= EXERCISE REQUIREMENTS =
Could you edit the rows below so that every "GUI agent" becomes "screen agent" and nothing else changes?

= Data on locating visible targets =
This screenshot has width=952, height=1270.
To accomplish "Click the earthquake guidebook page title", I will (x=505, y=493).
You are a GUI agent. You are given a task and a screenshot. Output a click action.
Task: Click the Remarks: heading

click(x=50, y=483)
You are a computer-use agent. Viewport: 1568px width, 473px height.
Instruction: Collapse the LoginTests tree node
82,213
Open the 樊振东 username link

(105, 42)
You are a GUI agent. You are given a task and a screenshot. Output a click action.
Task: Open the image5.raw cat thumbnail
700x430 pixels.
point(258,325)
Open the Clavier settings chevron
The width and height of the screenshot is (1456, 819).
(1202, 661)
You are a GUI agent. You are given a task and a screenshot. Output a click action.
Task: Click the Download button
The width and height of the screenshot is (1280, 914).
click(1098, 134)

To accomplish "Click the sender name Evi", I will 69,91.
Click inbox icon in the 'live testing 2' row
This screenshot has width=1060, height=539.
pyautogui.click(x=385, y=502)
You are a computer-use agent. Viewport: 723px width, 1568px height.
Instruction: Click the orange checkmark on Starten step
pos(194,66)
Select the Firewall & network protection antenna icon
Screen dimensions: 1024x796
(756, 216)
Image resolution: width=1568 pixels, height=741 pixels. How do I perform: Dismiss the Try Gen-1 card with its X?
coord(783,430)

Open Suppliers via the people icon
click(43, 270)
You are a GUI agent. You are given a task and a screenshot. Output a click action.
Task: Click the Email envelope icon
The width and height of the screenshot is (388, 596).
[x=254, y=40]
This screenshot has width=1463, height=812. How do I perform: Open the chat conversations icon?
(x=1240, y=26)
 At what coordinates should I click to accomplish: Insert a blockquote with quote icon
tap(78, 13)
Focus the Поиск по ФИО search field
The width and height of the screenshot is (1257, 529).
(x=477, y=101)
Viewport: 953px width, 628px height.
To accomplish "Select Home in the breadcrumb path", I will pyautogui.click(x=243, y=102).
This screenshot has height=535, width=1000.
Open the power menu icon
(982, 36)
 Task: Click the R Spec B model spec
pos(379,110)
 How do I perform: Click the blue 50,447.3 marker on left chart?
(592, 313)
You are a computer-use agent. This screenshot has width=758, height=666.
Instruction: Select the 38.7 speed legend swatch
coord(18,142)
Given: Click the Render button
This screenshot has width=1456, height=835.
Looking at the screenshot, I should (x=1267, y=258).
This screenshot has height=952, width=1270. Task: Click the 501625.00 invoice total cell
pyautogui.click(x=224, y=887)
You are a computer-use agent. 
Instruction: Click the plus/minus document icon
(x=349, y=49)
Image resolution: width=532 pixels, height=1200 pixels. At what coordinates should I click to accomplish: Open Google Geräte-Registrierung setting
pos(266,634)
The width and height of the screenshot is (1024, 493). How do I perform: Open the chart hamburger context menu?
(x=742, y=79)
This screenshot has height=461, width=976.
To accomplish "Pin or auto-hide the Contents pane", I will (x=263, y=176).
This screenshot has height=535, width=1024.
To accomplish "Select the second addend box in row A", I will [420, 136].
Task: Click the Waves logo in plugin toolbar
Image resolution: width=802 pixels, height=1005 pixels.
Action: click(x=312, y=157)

= CORRECT ANSWER =
This screenshot has width=952, height=1270.
To accomplish "Click the earthquake guidebook page title", I will (x=505, y=493).
You are a screen agent. You are given a task and a screenshot. Output a click action.
Task: Click the Remarks: heading

click(x=50, y=483)
You are a computer-use agent. Viewport: 1568px width, 473px height.
Instruction: Collapse the LoginTests tree node
82,213
Open the 樊振东 username link

(105, 42)
You are a screen agent. You are given a task and a screenshot. Output a click action.
Task: Open the image5.raw cat thumbnail
700x430 pixels.
point(258,325)
Open the Clavier settings chevron
The width and height of the screenshot is (1456, 819).
(1202, 661)
You are a screen agent. You are given a task and a screenshot. Output a click action.
Task: Click the Download button
The width and height of the screenshot is (1280, 914).
click(1098, 134)

To accomplish "Click the sender name Evi", I will 69,91.
Click inbox icon in the 'live testing 2' row
This screenshot has width=1060, height=539.
pyautogui.click(x=385, y=502)
You are a computer-use agent. Viewport: 723px width, 1568px height.
Instruction: Click the orange checkmark on Starten step
pos(194,66)
Select the Firewall & network protection antenna icon
Screen dimensions: 1024x796
(756, 216)
Image resolution: width=1568 pixels, height=741 pixels. How do I perform: Dismiss the Try Gen-1 card with its X?
coord(783,430)

Open Suppliers via the people icon
click(43, 270)
You are a screen agent. You are given a task and a screenshot. Output a click action.
Task: Click the Email envelope icon
The width and height of the screenshot is (388, 596).
[x=254, y=40]
This screenshot has width=1463, height=812. How do I perform: Open the chat conversations icon?
(x=1240, y=26)
 At what coordinates should I click to accomplish: Insert a blockquote with quote icon
tap(78, 13)
Focus the Поиск по ФИО search field
The width and height of the screenshot is (1257, 529).
(x=477, y=101)
Viewport: 953px width, 628px height.
To accomplish "Select Home in the breadcrumb path", I will pyautogui.click(x=243, y=102).
This screenshot has height=535, width=1000.
Open the power menu icon
(982, 36)
 Task: Click the R Spec B model spec
pos(379,110)
 How do I perform: Click the blue 50,447.3 marker on left chart?
(592, 313)
You are a computer-use agent. This screenshot has width=758, height=666.
Instruction: Select the 38.7 speed legend swatch
coord(18,142)
Given: Click the Render button
This screenshot has width=1456, height=835.
Looking at the screenshot, I should (x=1267, y=258).
This screenshot has height=952, width=1270. Task: Click the 501625.00 invoice total cell
pyautogui.click(x=224, y=887)
You are a computer-use agent. 
Instruction: Click the plus/minus document icon
(x=349, y=49)
Image resolution: width=532 pixels, height=1200 pixels. At what coordinates should I click to accomplish: Open Google Geräte-Registrierung setting
pos(266,634)
The width and height of the screenshot is (1024, 493). How do I perform: Open the chart hamburger context menu?
(x=742, y=79)
This screenshot has height=461, width=976.
To accomplish "Pin or auto-hide the Contents pane", I will (x=263, y=176).
This screenshot has height=535, width=1024.
To accomplish "Select the second addend box in row A", I will [420, 136].
Task: Click the Waves logo in plugin toolbar
Image resolution: width=802 pixels, height=1005 pixels.
Action: click(x=312, y=157)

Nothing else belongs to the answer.